APPLETON, Minn. — State legislators Tim Miller and Andrew Lang said they hear one question more than any other in their districts: “What’s the latest on the Appleton prison?”
“There’s not a lot of news, but there is some news,” said Rep. Miller, R-Prinsburg, to start his answer to the question. He and Sen. Andrew Lang, R-Olivia, hosted approximately 70 people at a town hall meeting Wednesday evening, Dec. 11, in Appleton.
Miller said he has now had two heart-to-heart conversations on the prison with new Department of Corrections Commissioner Paul Schnell. “He recognizes Prairie Correctional Facility is a legitimate correctional facility,” said Miller of those conversations. “He knows it has to be a part of the discussion.”
He said he believes the commissioner will be willing to tour the facility, although he said such a visit will be a private one.
Miller and Lang pointed to legislation they authored. Now enacted as law, it requires the state to consider the 1,600-bed facility owned by CoreCivic if the Department of Corrections decides it needs to add more prison beds. The Department of Corrections had sought $141 million for a 500-bed expansion at the Rush City Correctional Facility in 2016. It withdrew that request and has not made another, the legislators said.
Miller and Lang said they believe the time will eventually come when the state will need more prison beds. They said they support sentencing reforms, but even if incarceration rates decline, the state’s overall population continues to grow, they said.
“My number one choice is to have the state purchase it when we need it,” Lang said.
A study by the Department of Corrections estimated it would cost $139 million for the state to purchase and modify the facility for its needs. It has not held inmates since 2010. CoreCivic maintains the facility at the ready and is fully licensed with the state of Minnesota.
Both legislators said they believe the state could acquire the prison for less than the $99 million price asked by CoreCivic. They also believe the department’s cost estimate for preparing the facility for state use was high.
The legislators said CoreCivic has made clear its interest in selling the facility to the state. In the meantime, the company continues to actively market it to hold inmates from other jurisdictions. CoreCivic has made a bid to the federal government to hold inmates for Immigration and Customs Enforcement, they said.
Miller and Lang said all they know about the ICE proposal is that the prison would be used only to hold men with criminal convictions awaiting trials. It would not hold women or children as do some ICE detention facilities. Both legislators said they do not believe the facility would be used by ICE if it’s clear that the public opposes it.

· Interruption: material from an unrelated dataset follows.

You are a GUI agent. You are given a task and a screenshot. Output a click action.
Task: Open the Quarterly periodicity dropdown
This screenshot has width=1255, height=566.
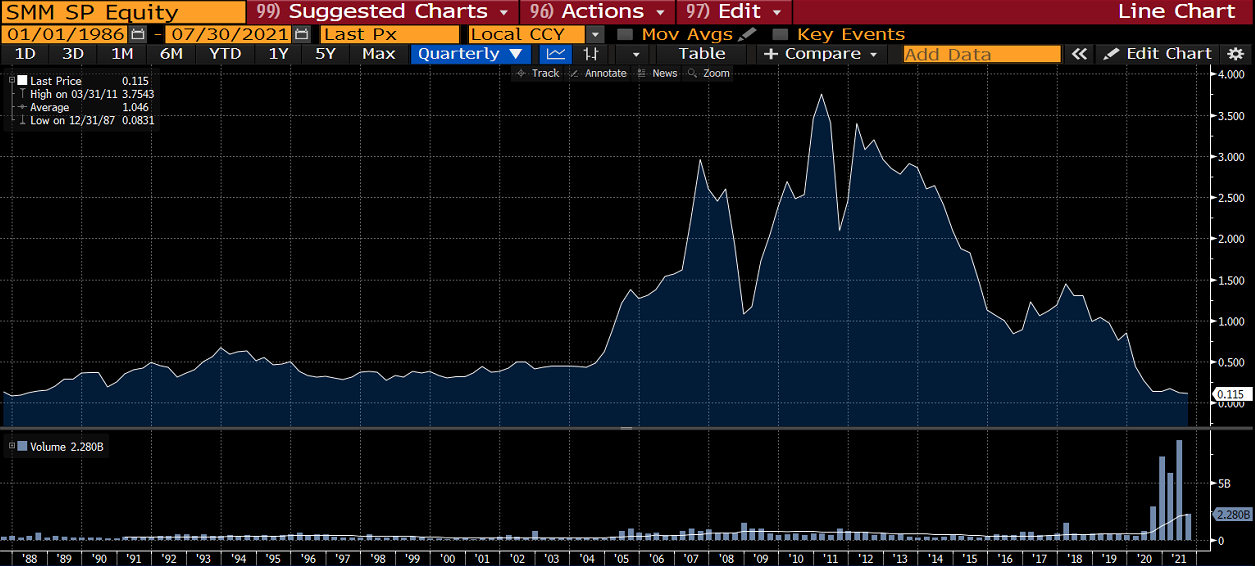470,54
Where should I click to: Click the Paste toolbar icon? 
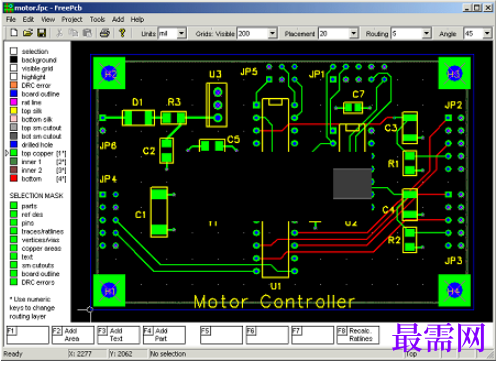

Miller said CoreCivic is well aware of the volatility of the ICE detention debate in the country. “If you don’t want it, they are not going to bring it here,’’ he said.
The two legislators said a state purchase of the prison faces its main opposition from the union representing state prison employees, the American Federation of State, County and Municipal Employees.
“There is a definite disconnect,’’ Lang said. The state senator said he believes that many of the union members in the Twin Cities do not understand that he and Miller both support state ownership with union jobs in the facility. He believes that many rural union members realize that their proposal supports union jobs, and could help change AFSCME’s opposition to a state purchase.
One of the other big challenges for the facility is that it is impossible to repurpose it from its role as a prison, Miller said.
Yet many in the audience encouraged the legislators to consider it for a new role. They would like to see the facility adapted to offer mental health care for persons serving prison sentences.
The legislators also heard from audience members on the need for child care services, affordable housing and improved access to mental health services in rural communities.